Request 1:
In the node-oracledb issue thread below, translate this sentence into Spanish: "Basically I have a large set of data and I use batchUpdate to commit this data to db in batches."

Passage given:
Node.js version: v8.9.4 (linux x64)
What is your node-oracledb version?
Node-oracledb version: 2.1.2
What is your Oracle client (e.g. Instant Client) version? Is it 64-bit or 32-bit? How was it installed? Where is it installed?
Oracle Client library version: 12.2.0.1.0
64bit client is installed. Installed as per installation instructions from http://www.oracle.com/technetwork/topics/linuxx86-64soft-092277.html#ic_x64_inst
What is your Oracle Database version?
Oracle Database version: 12.1.0.2.0
What is your OS and version?
Ubuntu Server 16.04.4 LTS
What is your compiler version? For example, with GCC, run gcc --version
gcc 5.4.0
What Oracle environment variables did you set? How exactly did you set them?
Added the following line to ~/.profile
export LD_LIBRARY_PATH=/opt/oracle/instantclient_12_2:$LD_LIBRARY_PATH
What is the PATH environment variable (on Windows) or LD_LIBRARY_PATH (on Linux) set to? On macOS, what is in ~/lib?
/opt/oracle/instantclient_12_2:$LD_LIBRARY_PATH
What exact command caused the problem (e.g. what command did you try to install with)? Who were you logged in as?
logged in as a sudo user
What error(s) you are seeing?
ORA-03135
@sdesilvagb Let me ask a few questions to clarify what's going on...
batchUpdate? How is it intended to be used? statements is a single SQL statement?fromRow and toRow don't seem to be used. Am I misunderstanding something?Overall, this looks like a function that's not yet fully implemented. Let's clear that up before continuing.
@dmcghan sure thing.
1. What is the overall goal of batchUpdate? How is it intended to be used?
batchUpdate execute a PL/SQL Associative array binds in promises. Basically I have a large set of data and I use batchUpdate to commit this data to db in batches. In this case it's 10000 records.
statements is a single SQL statement?
2. statements is a single SQL statement?
statements is a single PL/SQL script
DECLARE
TYPE crad_number_type IS TABLE OF NUMBER
INDEX BY PLS_INTEGER;
TYPE crad_shortstring_type IS TABLE OF VARCHAR2(20)
INDEX BY PLS_INTEGER;
TYPE crad_string_type IS TABLE OF VARCHAR(256)

Dataset records:
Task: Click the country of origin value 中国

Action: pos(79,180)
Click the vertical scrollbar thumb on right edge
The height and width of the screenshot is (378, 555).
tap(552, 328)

Request 2:
Filter the entries above, keeping each line that contains the string "Click". Letter case must match.

Complete response 1:
Básicamente tengo un gran conjunto de datos y uso batchUpdate para confirmar estos datos en la base de datos por lotes.

Complete response 2:
Task: Click the country of origin value 中国
Click the vertical scrollbar thumb on right edge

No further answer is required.